▶ **REQUIRED WORK**:
Every line of the material below must be repeated exactly.
= = = = = = =
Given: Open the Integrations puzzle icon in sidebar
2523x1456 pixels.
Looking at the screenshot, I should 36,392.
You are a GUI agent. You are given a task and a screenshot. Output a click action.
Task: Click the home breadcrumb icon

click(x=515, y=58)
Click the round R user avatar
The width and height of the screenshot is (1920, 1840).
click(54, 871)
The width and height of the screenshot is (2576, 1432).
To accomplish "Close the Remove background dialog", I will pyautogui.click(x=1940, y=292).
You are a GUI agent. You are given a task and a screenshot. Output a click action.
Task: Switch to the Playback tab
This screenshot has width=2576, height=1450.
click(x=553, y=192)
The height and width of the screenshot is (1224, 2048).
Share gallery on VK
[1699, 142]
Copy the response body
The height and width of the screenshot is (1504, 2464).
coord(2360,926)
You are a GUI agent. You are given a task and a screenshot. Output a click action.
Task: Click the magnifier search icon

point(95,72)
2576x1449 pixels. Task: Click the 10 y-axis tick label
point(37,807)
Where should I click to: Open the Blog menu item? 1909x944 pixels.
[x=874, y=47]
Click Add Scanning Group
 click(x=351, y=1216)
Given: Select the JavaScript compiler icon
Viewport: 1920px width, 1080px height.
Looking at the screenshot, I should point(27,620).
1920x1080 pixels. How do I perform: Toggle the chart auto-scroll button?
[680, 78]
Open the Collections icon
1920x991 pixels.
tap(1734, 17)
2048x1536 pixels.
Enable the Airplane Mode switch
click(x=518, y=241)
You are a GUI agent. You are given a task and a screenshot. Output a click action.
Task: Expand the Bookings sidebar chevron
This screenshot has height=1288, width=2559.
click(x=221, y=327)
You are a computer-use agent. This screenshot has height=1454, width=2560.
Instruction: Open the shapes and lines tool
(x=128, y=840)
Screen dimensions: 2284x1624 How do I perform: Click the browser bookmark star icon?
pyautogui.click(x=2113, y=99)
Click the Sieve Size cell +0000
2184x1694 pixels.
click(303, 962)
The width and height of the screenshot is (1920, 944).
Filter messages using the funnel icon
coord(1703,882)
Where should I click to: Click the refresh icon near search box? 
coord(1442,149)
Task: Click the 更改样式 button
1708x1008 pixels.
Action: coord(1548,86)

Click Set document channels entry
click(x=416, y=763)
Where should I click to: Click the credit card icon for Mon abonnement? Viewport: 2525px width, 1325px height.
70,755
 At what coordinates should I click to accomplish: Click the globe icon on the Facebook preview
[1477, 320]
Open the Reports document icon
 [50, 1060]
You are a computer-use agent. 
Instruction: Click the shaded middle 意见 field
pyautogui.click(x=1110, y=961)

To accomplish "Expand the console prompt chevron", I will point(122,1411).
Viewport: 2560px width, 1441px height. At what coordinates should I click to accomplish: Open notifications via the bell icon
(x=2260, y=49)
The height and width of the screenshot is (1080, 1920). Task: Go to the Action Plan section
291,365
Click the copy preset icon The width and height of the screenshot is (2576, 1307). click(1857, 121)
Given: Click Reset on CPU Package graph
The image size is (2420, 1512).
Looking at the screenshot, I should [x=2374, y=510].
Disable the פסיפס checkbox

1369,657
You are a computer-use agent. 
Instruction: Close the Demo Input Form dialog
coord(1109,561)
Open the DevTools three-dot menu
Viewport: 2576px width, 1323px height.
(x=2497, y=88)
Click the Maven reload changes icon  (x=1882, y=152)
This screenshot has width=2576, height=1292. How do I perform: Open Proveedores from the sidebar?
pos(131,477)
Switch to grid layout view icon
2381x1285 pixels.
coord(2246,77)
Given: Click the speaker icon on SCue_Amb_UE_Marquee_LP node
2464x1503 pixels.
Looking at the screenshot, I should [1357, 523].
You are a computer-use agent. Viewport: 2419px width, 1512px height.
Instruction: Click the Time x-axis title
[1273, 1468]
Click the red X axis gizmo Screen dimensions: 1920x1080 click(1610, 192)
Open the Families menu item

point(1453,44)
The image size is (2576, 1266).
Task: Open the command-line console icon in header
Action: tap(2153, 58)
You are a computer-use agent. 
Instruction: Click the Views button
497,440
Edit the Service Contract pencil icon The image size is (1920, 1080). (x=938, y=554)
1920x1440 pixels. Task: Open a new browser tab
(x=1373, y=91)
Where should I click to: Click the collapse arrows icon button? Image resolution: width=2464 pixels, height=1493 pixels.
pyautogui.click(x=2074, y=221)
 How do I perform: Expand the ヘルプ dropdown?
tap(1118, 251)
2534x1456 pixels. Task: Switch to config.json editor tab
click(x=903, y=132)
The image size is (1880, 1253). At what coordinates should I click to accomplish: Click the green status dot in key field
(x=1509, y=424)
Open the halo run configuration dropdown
= = = = = = =
▶ **WORKED SOLUTION**:
Given: Open the Integrations puzzle icon in sidebar
2523x1456 pixels.
Looking at the screenshot, I should 36,392.
You are a GUI agent. You are given a task and a screenshot. Output a click action.
Task: Click the home breadcrumb icon

click(x=515, y=58)
Click the round R user avatar
The width and height of the screenshot is (1920, 1840).
click(54, 871)
The width and height of the screenshot is (2576, 1432).
To accomplish "Close the Remove background dialog", I will pyautogui.click(x=1940, y=292).
You are a GUI agent. You are given a task and a screenshot. Output a click action.
Task: Switch to the Playback tab
This screenshot has width=2576, height=1450.
click(x=553, y=192)
The height and width of the screenshot is (1224, 2048).
Share gallery on VK
[1699, 142]
Copy the response body
The height and width of the screenshot is (1504, 2464).
coord(2360,926)
You are a GUI agent. You are given a task and a screenshot. Output a click action.
Task: Click the magnifier search icon

point(95,72)
2576x1449 pixels. Task: Click the 10 y-axis tick label
point(37,807)
Where should I click to: Open the Blog menu item? 1909x944 pixels.
[x=874, y=47]
Click Add Scanning Group
 click(x=351, y=1216)
Given: Select the JavaScript compiler icon
Viewport: 1920px width, 1080px height.
Looking at the screenshot, I should point(27,620).
1920x1080 pixels. How do I perform: Toggle the chart auto-scroll button?
[680, 78]
Open the Collections icon
1920x991 pixels.
tap(1734, 17)
2048x1536 pixels.
Enable the Airplane Mode switch
click(x=518, y=241)
You are a GUI agent. You are given a task and a screenshot. Output a click action.
Task: Expand the Bookings sidebar chevron
This screenshot has height=1288, width=2559.
click(x=221, y=327)
You are a computer-use agent. This screenshot has height=1454, width=2560.
Instruction: Open the shapes and lines tool
(x=128, y=840)
Screen dimensions: 2284x1624 How do I perform: Click the browser bookmark star icon?
pyautogui.click(x=2113, y=99)
Click the Sieve Size cell +0000
2184x1694 pixels.
click(303, 962)
The width and height of the screenshot is (1920, 944).
Filter messages using the funnel icon
coord(1703,882)
Where should I click to: Click the refresh icon near search box? 
coord(1442,149)
Task: Click the 更改样式 button
1708x1008 pixels.
Action: coord(1548,86)

Click Set document channels entry
click(x=416, y=763)
Where should I click to: Click the credit card icon for Mon abonnement? Viewport: 2525px width, 1325px height.
70,755
 At what coordinates should I click to accomplish: Click the globe icon on the Facebook preview
[1477, 320]
Open the Reports document icon
 [50, 1060]
You are a computer-use agent. 
Instruction: Click the shaded middle 意见 field
pyautogui.click(x=1110, y=961)

To accomplish "Expand the console prompt chevron", I will point(122,1411).
Viewport: 2560px width, 1441px height. At what coordinates should I click to accomplish: Open notifications via the bell icon
(x=2260, y=49)
The height and width of the screenshot is (1080, 1920). Task: Go to the Action Plan section
291,365
Click the copy preset icon The width and height of the screenshot is (2576, 1307). click(1857, 121)
Given: Click Reset on CPU Package graph
The image size is (2420, 1512).
Looking at the screenshot, I should [x=2374, y=510].
Disable the פסיפס checkbox

1369,657
You are a computer-use agent. 
Instruction: Close the Demo Input Form dialog
coord(1109,561)
Open the DevTools three-dot menu
Viewport: 2576px width, 1323px height.
(x=2497, y=88)
Click the Maven reload changes icon  (x=1882, y=152)
This screenshot has width=2576, height=1292. How do I perform: Open Proveedores from the sidebar?
pos(131,477)
Switch to grid layout view icon
2381x1285 pixels.
coord(2246,77)
Given: Click the speaker icon on SCue_Amb_UE_Marquee_LP node
2464x1503 pixels.
Looking at the screenshot, I should [1357, 523].
You are a computer-use agent. Viewport: 2419px width, 1512px height.
Instruction: Click the Time x-axis title
[1273, 1468]
Click the red X axis gizmo Screen dimensions: 1920x1080 click(1610, 192)
Open the Families menu item

point(1453,44)
The image size is (2576, 1266).
Task: Open the command-line console icon in header
Action: tap(2153, 58)
You are a computer-use agent. 
Instruction: Click the Views button
497,440
Edit the Service Contract pencil icon The image size is (1920, 1080). (x=938, y=554)
1920x1440 pixels. Task: Open a new browser tab
(x=1373, y=91)
Where should I click to: Click the collapse arrows icon button? Image resolution: width=2464 pixels, height=1493 pixels.
pyautogui.click(x=2074, y=221)
 How do I perform: Expand the ヘルプ dropdown?
tap(1118, 251)
2534x1456 pixels. Task: Switch to config.json editor tab
click(x=903, y=132)
The image size is (1880, 1253). At what coordinates should I click to accomplish: Click the green status dot in key field
(x=1509, y=424)
Open the halo run configuration dropdown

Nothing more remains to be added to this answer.